Hey everybody! I just wanted to take a bit of time to write about how things have been progressing recently here at CDOT.
Bobby Richter wrote a Communications Module for Butter that is so full of epic win it can't be done justice here. The module basically facilitates communication between windows and/or iFrames via post messages.
This communtication module allowed me to rewrite the Event Editor module almost entirely. It was decided that editors should be html files, either hosted locally, or remotely on another website. The event editor module now requires you to define a default editor source. This URL will be used if no Custom Editor source has been defined for the target Track Event or for a particular type of plug-in.
Speaking of custom editors, I have provided the App developer with methods of setting custom editor sources for plug-ins. This is as easy as:
butterInstance.addCustomEditor( "http://www.LinkToEditorsource.com/editor.html", "genericPlugin" );
This way, when the trackEditor begins editor a track event with the "genericPlugin" type, it will use the custom editor you specified.

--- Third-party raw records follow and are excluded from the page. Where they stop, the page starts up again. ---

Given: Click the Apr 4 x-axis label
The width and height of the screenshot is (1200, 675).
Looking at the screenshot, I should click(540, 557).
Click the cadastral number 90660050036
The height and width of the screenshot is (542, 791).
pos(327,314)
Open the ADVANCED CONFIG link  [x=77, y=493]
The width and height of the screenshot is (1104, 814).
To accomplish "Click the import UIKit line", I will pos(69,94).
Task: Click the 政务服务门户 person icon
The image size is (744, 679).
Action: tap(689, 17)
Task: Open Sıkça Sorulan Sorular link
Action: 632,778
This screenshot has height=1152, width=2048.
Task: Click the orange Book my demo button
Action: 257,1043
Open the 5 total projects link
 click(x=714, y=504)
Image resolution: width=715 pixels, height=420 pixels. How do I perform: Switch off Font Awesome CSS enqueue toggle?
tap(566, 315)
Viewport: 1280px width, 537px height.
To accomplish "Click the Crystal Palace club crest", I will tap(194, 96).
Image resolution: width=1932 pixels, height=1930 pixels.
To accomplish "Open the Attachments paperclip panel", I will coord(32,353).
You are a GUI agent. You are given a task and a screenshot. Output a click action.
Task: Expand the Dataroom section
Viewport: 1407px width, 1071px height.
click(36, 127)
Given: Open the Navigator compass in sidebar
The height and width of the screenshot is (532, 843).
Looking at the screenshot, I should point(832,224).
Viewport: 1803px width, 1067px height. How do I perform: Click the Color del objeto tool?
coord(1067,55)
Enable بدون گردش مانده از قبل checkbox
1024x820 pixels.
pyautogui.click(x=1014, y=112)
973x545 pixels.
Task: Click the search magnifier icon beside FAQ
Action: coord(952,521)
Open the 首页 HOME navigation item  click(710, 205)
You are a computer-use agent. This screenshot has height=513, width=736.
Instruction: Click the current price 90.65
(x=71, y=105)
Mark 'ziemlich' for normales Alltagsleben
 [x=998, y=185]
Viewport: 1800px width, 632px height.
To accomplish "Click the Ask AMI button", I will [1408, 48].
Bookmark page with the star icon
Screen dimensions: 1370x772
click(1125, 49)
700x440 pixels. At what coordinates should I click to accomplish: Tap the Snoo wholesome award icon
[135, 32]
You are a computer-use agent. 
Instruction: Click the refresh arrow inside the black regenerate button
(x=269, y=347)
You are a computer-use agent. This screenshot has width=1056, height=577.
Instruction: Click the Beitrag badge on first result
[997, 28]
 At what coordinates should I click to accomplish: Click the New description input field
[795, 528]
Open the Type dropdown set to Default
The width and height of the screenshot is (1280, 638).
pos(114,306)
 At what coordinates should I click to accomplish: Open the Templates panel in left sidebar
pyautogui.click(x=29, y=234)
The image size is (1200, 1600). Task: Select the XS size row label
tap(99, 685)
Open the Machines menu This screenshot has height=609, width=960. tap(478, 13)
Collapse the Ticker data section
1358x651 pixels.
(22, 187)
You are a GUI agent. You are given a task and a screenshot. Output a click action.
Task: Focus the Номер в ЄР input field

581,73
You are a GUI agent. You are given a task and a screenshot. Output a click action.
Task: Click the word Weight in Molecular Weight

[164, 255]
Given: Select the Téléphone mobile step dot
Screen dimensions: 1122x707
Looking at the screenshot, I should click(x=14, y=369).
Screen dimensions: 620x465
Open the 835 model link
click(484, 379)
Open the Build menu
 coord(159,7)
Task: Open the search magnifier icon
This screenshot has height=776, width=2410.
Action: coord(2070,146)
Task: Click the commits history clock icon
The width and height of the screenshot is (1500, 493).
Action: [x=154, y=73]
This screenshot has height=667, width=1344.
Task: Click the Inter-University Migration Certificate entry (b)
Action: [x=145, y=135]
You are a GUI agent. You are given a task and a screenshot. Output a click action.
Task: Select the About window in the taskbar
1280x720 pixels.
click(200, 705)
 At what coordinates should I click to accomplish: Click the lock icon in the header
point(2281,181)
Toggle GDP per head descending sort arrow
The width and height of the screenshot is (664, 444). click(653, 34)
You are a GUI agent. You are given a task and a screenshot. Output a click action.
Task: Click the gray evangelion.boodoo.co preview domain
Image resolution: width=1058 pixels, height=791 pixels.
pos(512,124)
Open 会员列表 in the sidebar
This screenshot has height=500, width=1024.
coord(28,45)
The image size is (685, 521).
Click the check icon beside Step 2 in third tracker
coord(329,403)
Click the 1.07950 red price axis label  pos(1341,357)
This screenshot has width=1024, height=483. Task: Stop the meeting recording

Anybody can write a custom editor so long as you implement the necessary channels of communication using the Communication module. Here's a sample of code for a custom editor I whipped up quickly for testing purposes. It doesn't relate to any Popcorn plug-ins specifically, but you could say it closely relates to the googlemaps plug-in. If you look at lines 39 to 50 you'll see I instantiate a communications client object. This object "listens" for post messages from the main App. The key message to listen for is "edittrackevent" which you'll see on line 45. The communications server set up in the event editor will fire this message to the custom editor window, along with a track event and a list of DOM targets. It's then entirely up to the imagination of the editor writer to create an interface to edit the data.
The communications server also listens for certains messages I have defined. These are: "okayclicked", "applyclicked", "deleteclicked", "cancelclicked". come to think of it, I may just drop the "clicked" because the sending of the messages don't have to be bound to mouse clicks.
Here's that Custom Editor in action (dead link) using the latest version of the event editor code. It's a simple demo really. When you click the button, the track event is passed to the event editor widow, which sets up a Google map using the data in the track event. you can move around the map, change the zoom and change the map type. When you click the button, the editor will take all the new values, wrap them up and send a message back to the editor with the new options for the track event. Notice that if you open the map again it will use the edited track event to open the new map in the exact same state you had just closed it in.